▶ **HOW TO COMPLETE THIS TASK**
Begin at the line with "Toggle the Revenue series in the legend" and return each line through the final one of the listing below, exactly as written.

DATASET RECORDS START

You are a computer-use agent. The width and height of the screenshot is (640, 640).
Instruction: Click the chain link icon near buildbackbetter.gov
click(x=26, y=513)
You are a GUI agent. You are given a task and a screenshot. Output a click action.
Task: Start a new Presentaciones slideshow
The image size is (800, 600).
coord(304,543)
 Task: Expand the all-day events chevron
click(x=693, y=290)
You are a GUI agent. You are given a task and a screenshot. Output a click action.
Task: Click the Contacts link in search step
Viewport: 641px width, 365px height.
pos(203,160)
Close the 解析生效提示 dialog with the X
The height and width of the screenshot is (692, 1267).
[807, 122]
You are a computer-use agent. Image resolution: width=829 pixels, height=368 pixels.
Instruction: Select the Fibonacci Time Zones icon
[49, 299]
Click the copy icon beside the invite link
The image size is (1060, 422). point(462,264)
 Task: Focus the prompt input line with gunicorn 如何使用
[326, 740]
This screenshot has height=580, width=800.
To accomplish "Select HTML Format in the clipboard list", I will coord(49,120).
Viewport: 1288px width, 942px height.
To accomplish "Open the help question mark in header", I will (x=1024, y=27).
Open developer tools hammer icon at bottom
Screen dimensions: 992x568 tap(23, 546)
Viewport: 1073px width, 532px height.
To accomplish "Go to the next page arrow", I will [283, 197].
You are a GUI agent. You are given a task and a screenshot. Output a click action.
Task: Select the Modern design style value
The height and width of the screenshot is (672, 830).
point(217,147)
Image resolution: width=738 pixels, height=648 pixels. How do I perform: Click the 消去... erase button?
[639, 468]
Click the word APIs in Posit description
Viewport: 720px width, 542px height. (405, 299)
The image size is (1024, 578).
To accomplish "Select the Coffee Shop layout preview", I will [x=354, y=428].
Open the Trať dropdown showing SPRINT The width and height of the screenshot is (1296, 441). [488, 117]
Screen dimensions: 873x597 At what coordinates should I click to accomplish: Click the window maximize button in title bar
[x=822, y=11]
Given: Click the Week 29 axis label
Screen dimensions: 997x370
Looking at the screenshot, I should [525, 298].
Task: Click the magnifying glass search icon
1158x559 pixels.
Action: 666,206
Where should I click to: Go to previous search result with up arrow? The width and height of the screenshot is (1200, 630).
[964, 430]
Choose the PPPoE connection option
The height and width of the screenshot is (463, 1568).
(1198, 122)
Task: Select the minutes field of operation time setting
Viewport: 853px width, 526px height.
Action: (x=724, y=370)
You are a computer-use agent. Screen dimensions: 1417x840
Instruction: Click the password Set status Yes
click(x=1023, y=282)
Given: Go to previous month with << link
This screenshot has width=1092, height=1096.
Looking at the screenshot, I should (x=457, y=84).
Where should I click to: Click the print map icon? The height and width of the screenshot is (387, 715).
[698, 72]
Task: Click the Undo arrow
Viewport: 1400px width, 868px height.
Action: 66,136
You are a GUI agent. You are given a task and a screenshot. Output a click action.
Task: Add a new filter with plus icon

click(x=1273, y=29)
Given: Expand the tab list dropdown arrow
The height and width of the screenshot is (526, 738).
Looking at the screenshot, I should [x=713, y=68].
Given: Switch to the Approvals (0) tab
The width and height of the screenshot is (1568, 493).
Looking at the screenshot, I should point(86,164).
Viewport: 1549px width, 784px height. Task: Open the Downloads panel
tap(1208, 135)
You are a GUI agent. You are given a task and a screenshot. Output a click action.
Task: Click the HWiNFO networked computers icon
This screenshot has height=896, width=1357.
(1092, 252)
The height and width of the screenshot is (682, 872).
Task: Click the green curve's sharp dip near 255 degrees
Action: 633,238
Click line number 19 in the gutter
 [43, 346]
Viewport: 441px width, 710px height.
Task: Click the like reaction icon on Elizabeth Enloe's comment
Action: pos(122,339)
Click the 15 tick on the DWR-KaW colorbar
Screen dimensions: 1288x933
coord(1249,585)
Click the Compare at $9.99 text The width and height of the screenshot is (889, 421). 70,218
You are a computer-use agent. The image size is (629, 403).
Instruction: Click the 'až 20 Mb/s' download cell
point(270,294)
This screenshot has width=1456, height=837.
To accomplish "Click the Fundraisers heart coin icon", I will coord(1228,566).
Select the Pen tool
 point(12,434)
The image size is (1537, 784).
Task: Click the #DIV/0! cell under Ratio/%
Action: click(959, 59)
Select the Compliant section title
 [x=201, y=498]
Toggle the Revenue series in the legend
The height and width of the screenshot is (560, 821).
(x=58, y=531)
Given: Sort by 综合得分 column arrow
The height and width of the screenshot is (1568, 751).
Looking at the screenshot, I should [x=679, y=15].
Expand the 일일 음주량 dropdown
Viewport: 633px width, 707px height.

DATASET RECORDS END

▶ **WORKED SOLUTION**
Toggle the Revenue series in the legend
The height and width of the screenshot is (560, 821).
(x=58, y=531)
Given: Sort by 综合得分 column arrow
The height and width of the screenshot is (1568, 751).
Looking at the screenshot, I should [x=679, y=15].
Expand the 일일 음주량 dropdown
Viewport: 633px width, 707px height.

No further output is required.